You are correct about not really having a choice on the order of operations though. Across all of pf2, you total the base action/case first, then apply modifiers. Which results in Leap boosters granting longer Long Jumps.

Which is akin to that energy mutagen + burn it example.


Trip, your various "examples" are straw men and false equivalences. The relevant rules here are the Long Jump action, its subordinate Leap action, and the Subordinate Action rule:

"An action might allow you to use a simpler action—usually one of the Basic Actions—in a different circumstance or with different effects. This subordinate action still has its normal traits and effects, but it's modified in any ways listed in the larger action."

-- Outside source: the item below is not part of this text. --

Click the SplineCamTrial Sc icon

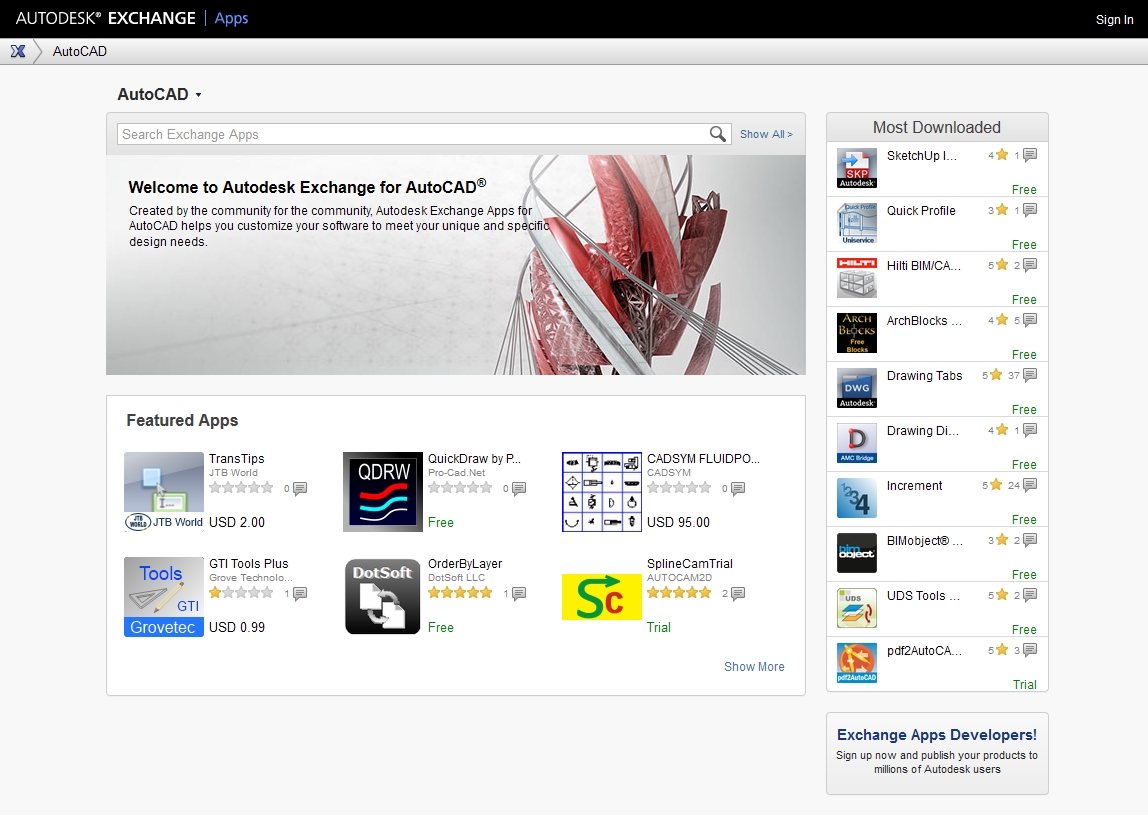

I agreed with you that the subordinate Leap could be modified by effects that modify Leap. But after those modifications, according to Subordinate Actions, it is still subject to the limit imposed by Long Jump, "You can't jump* farther than your land Speed." That is what those above me mean by "order of operations." You can alter the Leap, but in the end you are still performing a Long Jump and must adhere to its rules. The "illogical" nature of a failure potentially being more desirable than a success is also irrelevant, and something for a GM to address at their prerogative

*I feel it is also worth noting that it says "jump" here instead of "Leap." It is referring to the final, practical result. Not the calculations and modifications of the Leap


Yes it's all Leap, either basic action Leap or subordinate action Leap. Leap modifiers apply to both.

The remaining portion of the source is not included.